More significantly, the report highlights the impact on money market funds (MMF). Some MMF clients have explicitly indicated plans to accelerate tokenization processes, utilizing on-chain systems to provide real-time interest payments as a competitive response.
Using Circle Internet Corp. (CRCL.US) issued stablecoins as an example, Coinbase (COIN.US) has circumvented the GENIUS Act's prohibition on interest payments through reward mechanisms, reflecting the market's innovative approaches to regulatory compliance.
The banking and retail sectors show markedly different attitudes toward stablecoins. Citigroup CEO Jane Fraser has stated that client unpreparedness for on-chain technology operations remains the primary obstacle, reflecting traditional financial institutions' cautious stance. In contrast, retail giants like Amazon (AMZN.US) and Walmart (WMT.US) are leveraging their extensive supply chain networks to explore incentive programs encouraging merchant adoption of stablecoin settlements, aiming to create closed-loop ecosystems.
This divergence reinforces the report's core thesis: stablecoin adoption requires both improved technical infrastructure and precise alignment with use cases.

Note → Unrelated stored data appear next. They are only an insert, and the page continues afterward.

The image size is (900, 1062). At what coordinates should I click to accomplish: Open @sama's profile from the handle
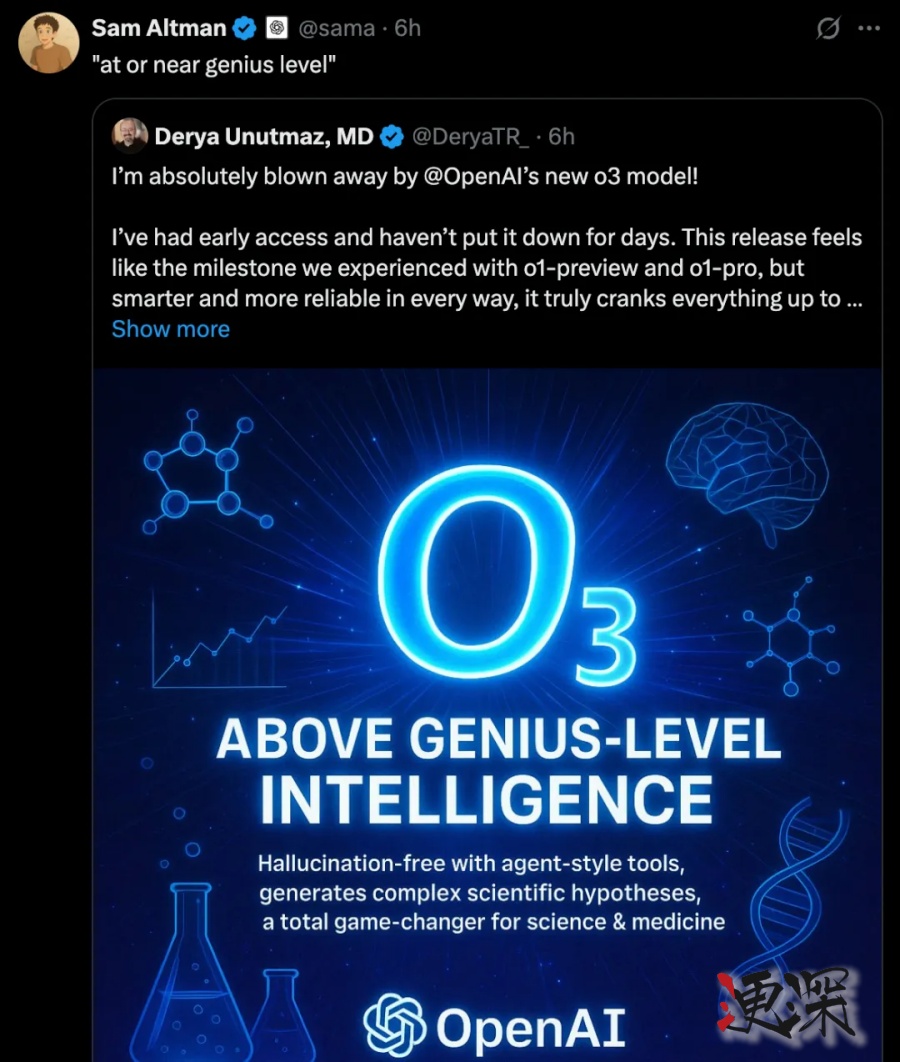coord(337,28)
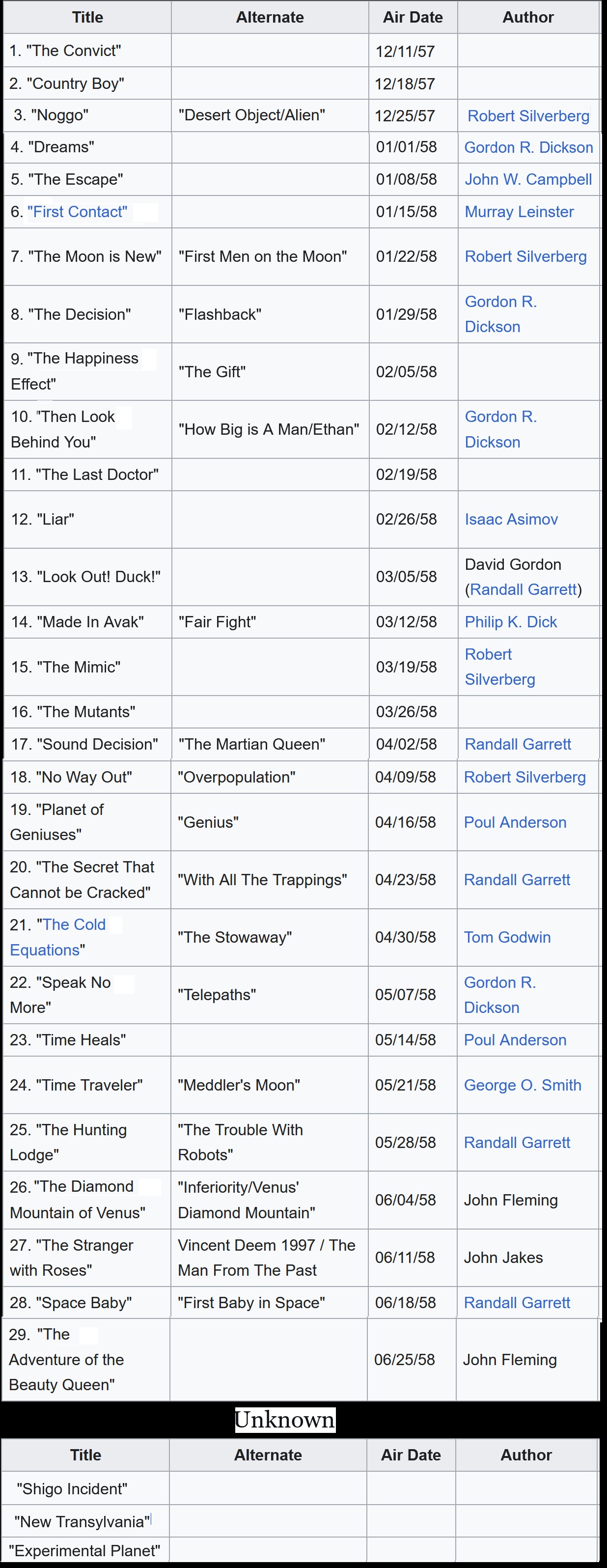Click the Unknown section heading
607x1568 pixels.
[285, 1420]
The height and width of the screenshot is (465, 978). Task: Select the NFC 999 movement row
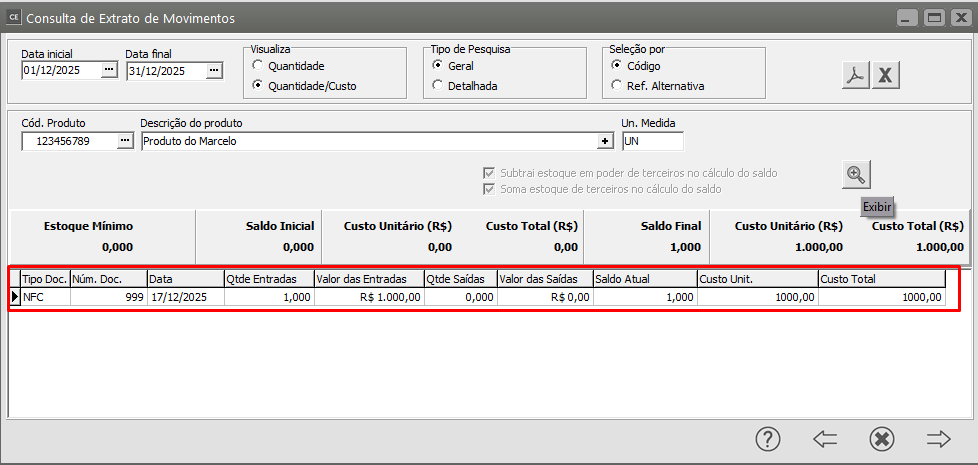pos(400,297)
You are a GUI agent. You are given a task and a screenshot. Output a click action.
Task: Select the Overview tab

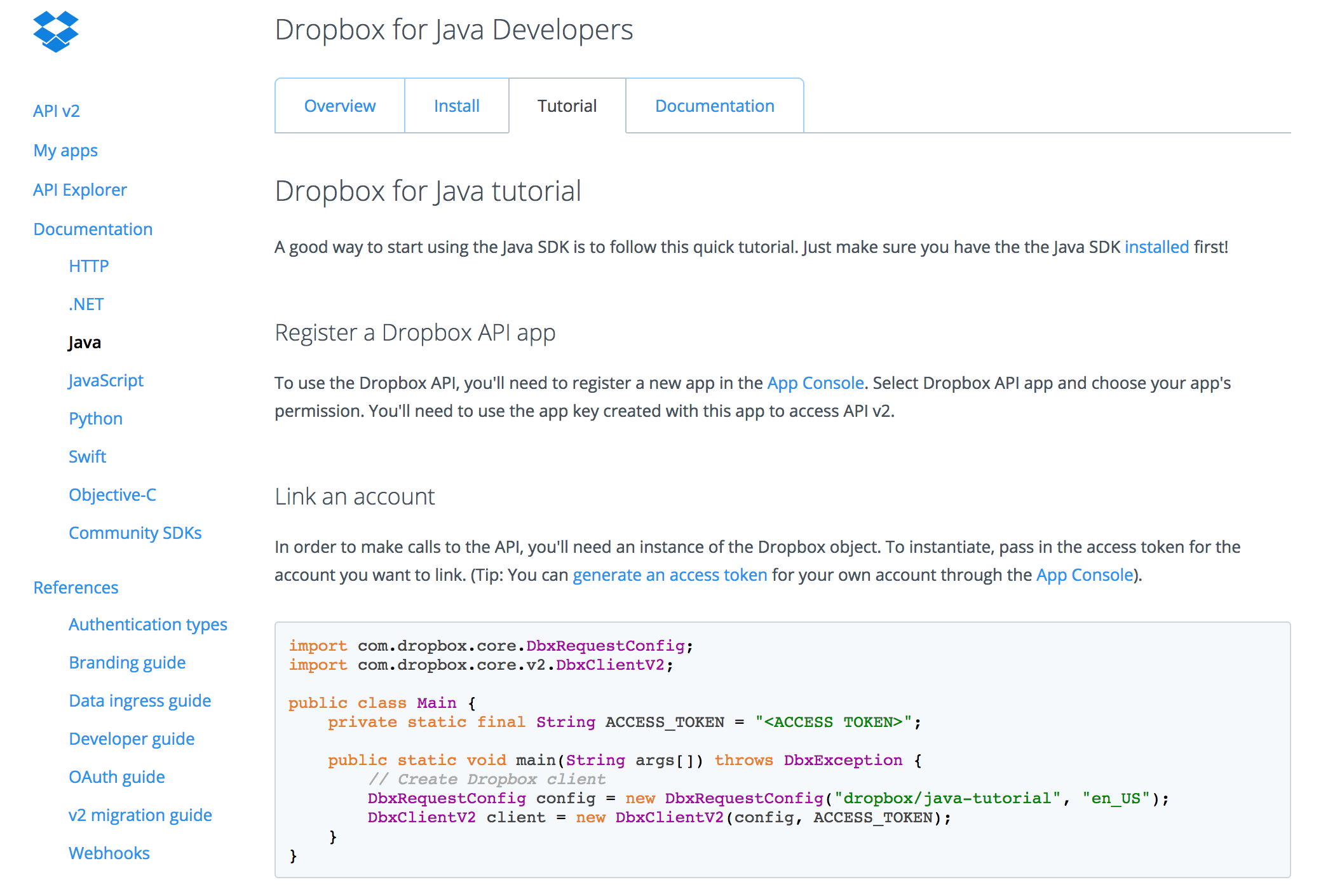(x=341, y=104)
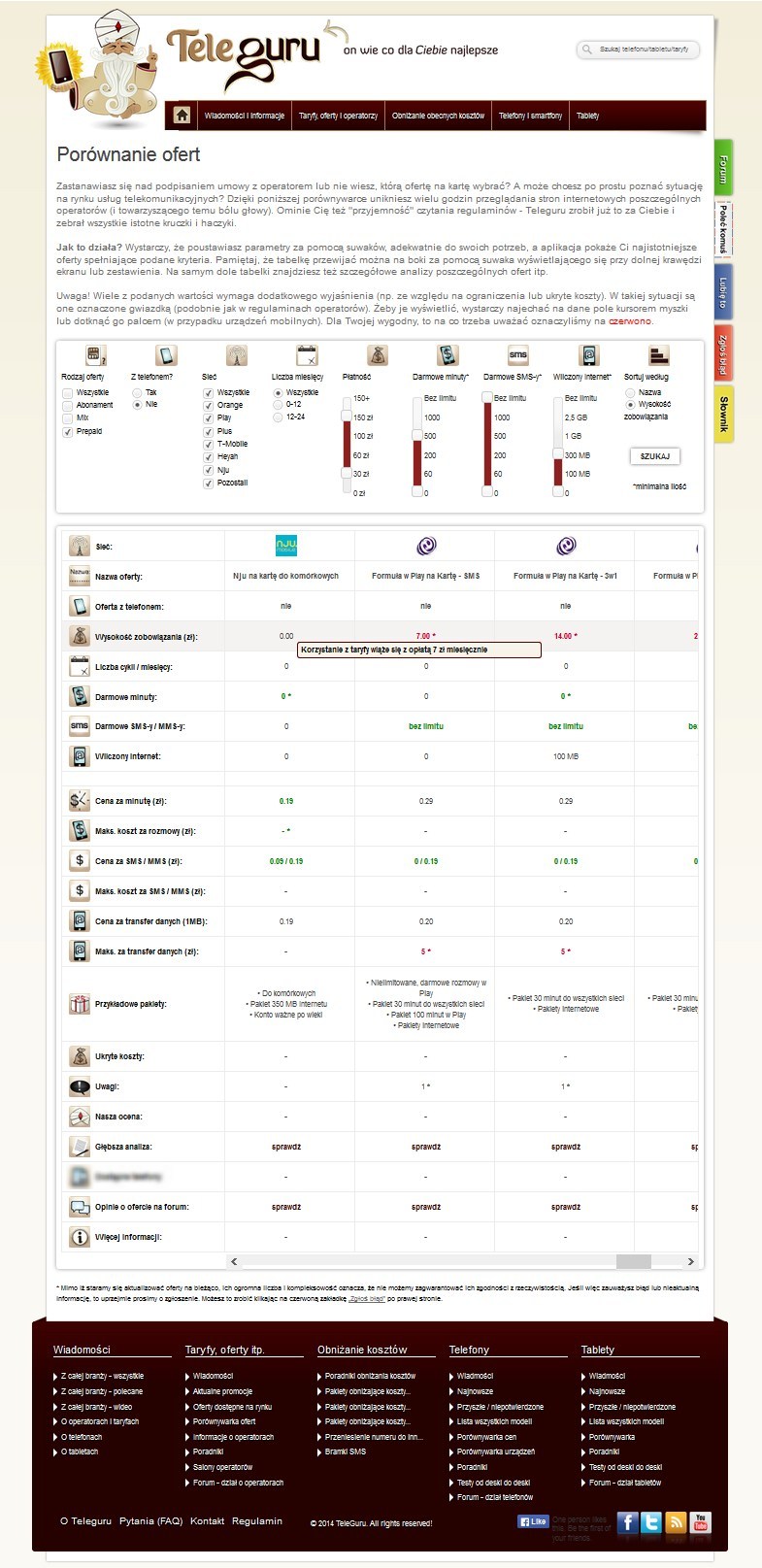Click the left arrow of table scrollbar

pos(234,1261)
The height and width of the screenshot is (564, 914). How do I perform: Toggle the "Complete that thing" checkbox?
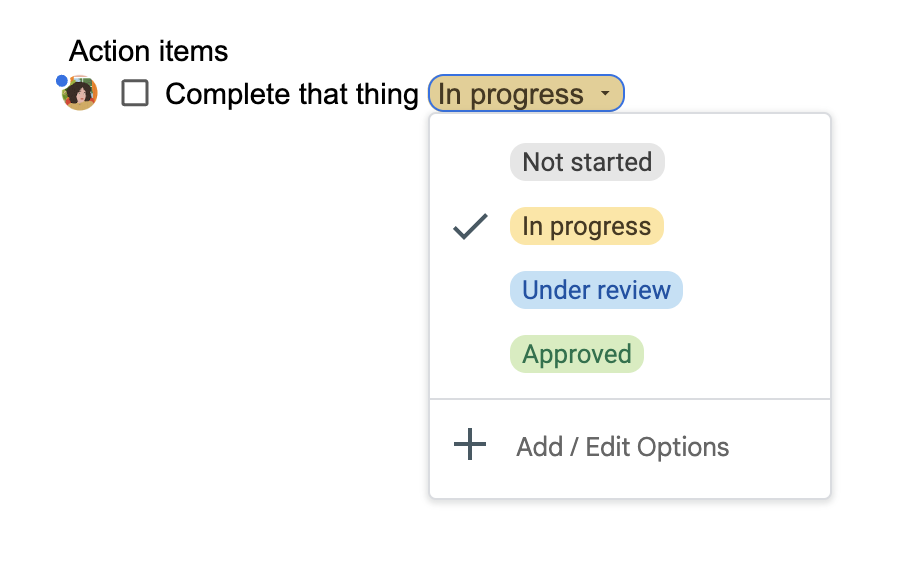(135, 94)
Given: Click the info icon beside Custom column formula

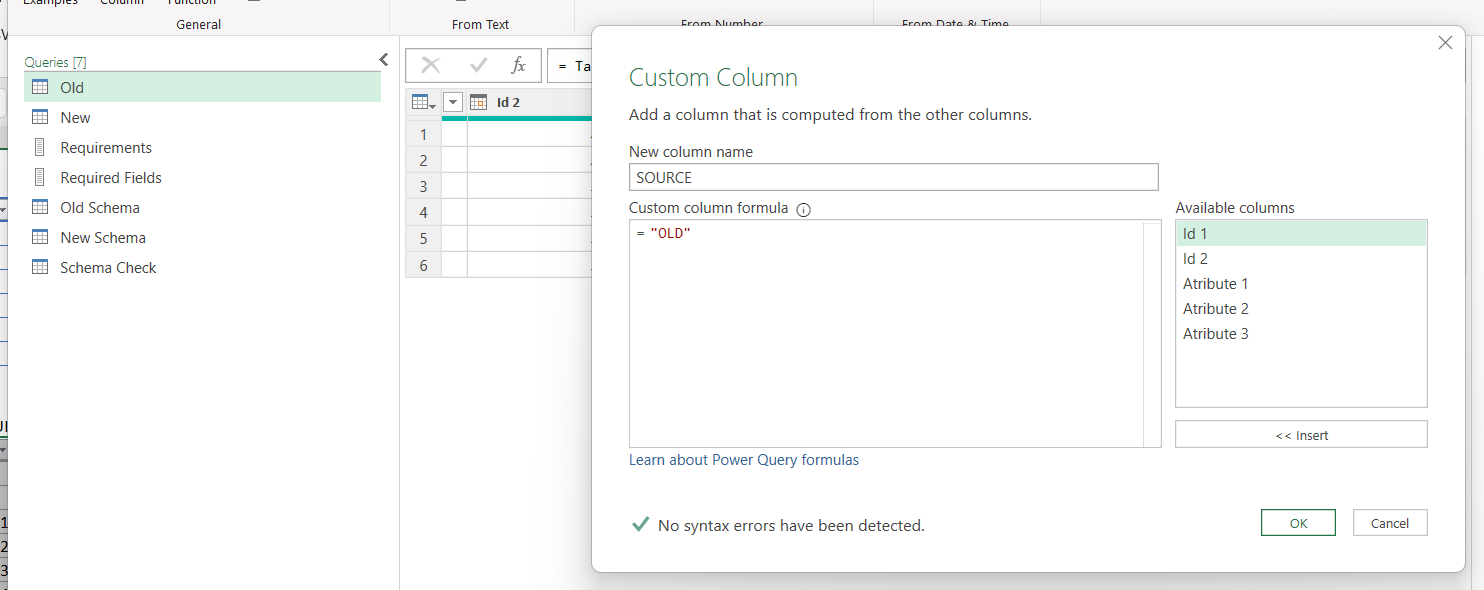Looking at the screenshot, I should click(x=803, y=210).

From a regulatory perspective, loopholes in the GENIUS Act have become an industry focal point. While the Act prohibits stablecoin issuers from directly paying interest, actual reward mechanisms can still provide user returns through partnerships with exchanges and other channels. The Bank Policy Institute (BPI) warns that allowing such "proxy interest" models could lead to massive deposit outflows from banks to on-chain systems, threatening credit supply and economic stability. This controversy underscores policymakers' challenge in balancing financial innovation with risk management.
Looking ahead, Bank of America presents a long-term vision for "on-chain financial asset trading." As public blockchain interoperability improves and digital wallets become more widespread, certain financial assets may achieve full on-chain circulation, significantly reducing fiat currency exchange requirements. However, this transformation will require years of development and hundreds of billions in infrastructure investment, presenting equal opportunities for traditional financial institutions and digital-native platforms.
The report emphasizes that the development of stablecoins and tokenized assets represents a gradual revolution. While the ultimate form may exceed current market expectations, it clearly points toward a more efficient and inclusive global financial system.